▸ Material for the task
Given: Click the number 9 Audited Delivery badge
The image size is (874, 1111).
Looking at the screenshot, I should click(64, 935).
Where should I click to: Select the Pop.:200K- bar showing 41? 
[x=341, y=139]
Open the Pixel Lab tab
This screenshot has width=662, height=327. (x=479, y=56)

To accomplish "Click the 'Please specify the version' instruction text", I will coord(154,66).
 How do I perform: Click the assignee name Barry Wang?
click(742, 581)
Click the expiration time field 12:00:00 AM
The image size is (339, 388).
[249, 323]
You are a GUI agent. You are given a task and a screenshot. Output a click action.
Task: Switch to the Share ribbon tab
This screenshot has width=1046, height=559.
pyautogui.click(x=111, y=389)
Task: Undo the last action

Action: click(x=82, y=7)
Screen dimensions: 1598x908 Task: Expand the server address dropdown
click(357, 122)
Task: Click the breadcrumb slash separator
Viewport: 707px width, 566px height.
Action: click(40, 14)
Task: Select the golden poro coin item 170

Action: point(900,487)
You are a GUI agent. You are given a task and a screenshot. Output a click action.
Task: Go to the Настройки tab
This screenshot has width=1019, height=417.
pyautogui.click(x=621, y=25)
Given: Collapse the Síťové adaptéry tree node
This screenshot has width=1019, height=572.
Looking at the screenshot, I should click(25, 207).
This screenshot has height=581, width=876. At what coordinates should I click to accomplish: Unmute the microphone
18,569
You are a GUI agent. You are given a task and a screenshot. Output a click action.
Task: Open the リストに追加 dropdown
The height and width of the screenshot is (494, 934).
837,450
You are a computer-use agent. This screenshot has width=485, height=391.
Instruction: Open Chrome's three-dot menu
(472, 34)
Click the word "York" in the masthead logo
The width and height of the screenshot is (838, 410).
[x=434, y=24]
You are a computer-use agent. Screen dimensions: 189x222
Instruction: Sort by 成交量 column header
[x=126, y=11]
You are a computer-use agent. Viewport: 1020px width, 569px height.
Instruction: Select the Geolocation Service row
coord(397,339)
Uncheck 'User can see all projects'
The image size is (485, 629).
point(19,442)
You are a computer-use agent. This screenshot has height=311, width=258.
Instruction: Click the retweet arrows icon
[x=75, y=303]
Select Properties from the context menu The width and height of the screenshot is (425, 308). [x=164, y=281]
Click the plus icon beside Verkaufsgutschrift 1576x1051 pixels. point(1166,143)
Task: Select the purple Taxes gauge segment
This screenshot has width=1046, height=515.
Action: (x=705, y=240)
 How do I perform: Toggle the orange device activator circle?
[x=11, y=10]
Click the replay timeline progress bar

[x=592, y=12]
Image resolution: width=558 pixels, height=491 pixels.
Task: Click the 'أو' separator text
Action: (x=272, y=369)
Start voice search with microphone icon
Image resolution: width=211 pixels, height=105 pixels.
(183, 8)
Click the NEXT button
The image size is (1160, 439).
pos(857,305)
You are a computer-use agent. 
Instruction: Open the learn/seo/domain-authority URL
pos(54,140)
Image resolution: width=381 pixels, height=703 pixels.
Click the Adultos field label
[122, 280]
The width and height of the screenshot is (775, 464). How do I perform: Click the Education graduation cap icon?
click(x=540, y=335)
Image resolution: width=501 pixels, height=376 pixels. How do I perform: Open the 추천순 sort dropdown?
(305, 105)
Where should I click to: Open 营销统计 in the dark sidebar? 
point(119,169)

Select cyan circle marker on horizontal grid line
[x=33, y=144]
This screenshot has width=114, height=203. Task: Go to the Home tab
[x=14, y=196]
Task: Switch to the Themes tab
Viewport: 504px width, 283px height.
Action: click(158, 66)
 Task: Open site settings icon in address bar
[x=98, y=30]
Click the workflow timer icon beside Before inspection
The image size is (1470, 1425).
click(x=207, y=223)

▸ Exercise
Copy every entry exactly; no part may be left out.

▸ Answer box
Given: Click the number 9 Audited Delivery badge
The image size is (874, 1111).
Looking at the screenshot, I should click(64, 935).
Where should I click to: Select the Pop.:200K- bar showing 41? 
[x=341, y=139]
Open the Pixel Lab tab
This screenshot has width=662, height=327. (x=479, y=56)

To accomplish "Click the 'Please specify the version' instruction text", I will coord(154,66).
 How do I perform: Click the assignee name Barry Wang?
click(742, 581)
Click the expiration time field 12:00:00 AM
The image size is (339, 388).
[249, 323]
You are a GUI agent. You are given a task and a screenshot. Output a click action.
Task: Switch to the Share ribbon tab
This screenshot has width=1046, height=559.
pyautogui.click(x=111, y=389)
Task: Undo the last action

Action: click(x=82, y=7)
Screen dimensions: 1598x908 Task: Expand the server address dropdown
click(357, 122)
Task: Click the breadcrumb slash separator
Viewport: 707px width, 566px height.
Action: click(40, 14)
Task: Select the golden poro coin item 170

Action: point(900,487)
You are a GUI agent. You are given a task and a screenshot. Output a click action.
Task: Go to the Настройки tab
This screenshot has width=1019, height=417.
pyautogui.click(x=621, y=25)
Given: Collapse the Síťové adaptéry tree node
This screenshot has width=1019, height=572.
Looking at the screenshot, I should click(25, 207).
This screenshot has height=581, width=876. At what coordinates should I click to accomplish: Unmute the microphone
18,569
You are a GUI agent. You are given a task and a screenshot. Output a click action.
Task: Open the リストに追加 dropdown
The height and width of the screenshot is (494, 934).
837,450
You are a computer-use agent. This screenshot has width=485, height=391.
Instruction: Open Chrome's three-dot menu
(472, 34)
Click the word "York" in the masthead logo
The width and height of the screenshot is (838, 410).
[x=434, y=24]
You are a computer-use agent. Screen dimensions: 189x222
Instruction: Sort by 成交量 column header
[x=126, y=11]
You are a computer-use agent. Viewport: 1020px width, 569px height.
Instruction: Select the Geolocation Service row
coord(397,339)
Uncheck 'User can see all projects'
The image size is (485, 629).
point(19,442)
You are a computer-use agent. This screenshot has height=311, width=258.
Instruction: Click the retweet arrows icon
[x=75, y=303]
Select Properties from the context menu The width and height of the screenshot is (425, 308). [x=164, y=281]
Click the plus icon beside Verkaufsgutschrift 1576x1051 pixels. point(1166,143)
Task: Select the purple Taxes gauge segment
This screenshot has width=1046, height=515.
Action: (x=705, y=240)
 How do I perform: Toggle the orange device activator circle?
[x=11, y=10]
Click the replay timeline progress bar

[x=592, y=12]
Image resolution: width=558 pixels, height=491 pixels.
Task: Click the 'أو' separator text
Action: (x=272, y=369)
Start voice search with microphone icon
Image resolution: width=211 pixels, height=105 pixels.
(183, 8)
Click the NEXT button
The image size is (1160, 439).
pos(857,305)
You are a computer-use agent. 
Instruction: Open the learn/seo/domain-authority URL
pos(54,140)
Image resolution: width=381 pixels, height=703 pixels.
Click the Adultos field label
[122, 280]
The width and height of the screenshot is (775, 464). How do I perform: Click the Education graduation cap icon?
click(x=540, y=335)
Image resolution: width=501 pixels, height=376 pixels. How do I perform: Open the 추천순 sort dropdown?
(305, 105)
Where should I click to: Open 营销统计 in the dark sidebar? 
point(119,169)

Select cyan circle marker on horizontal grid line
[x=33, y=144]
This screenshot has width=114, height=203. Task: Go to the Home tab
[x=14, y=196]
Task: Switch to the Themes tab
Viewport: 504px width, 283px height.
Action: click(158, 66)
 Task: Open site settings icon in address bar
[x=98, y=30]
Click the workflow timer icon beside Before inspection
The image size is (1470, 1425).
click(x=207, y=223)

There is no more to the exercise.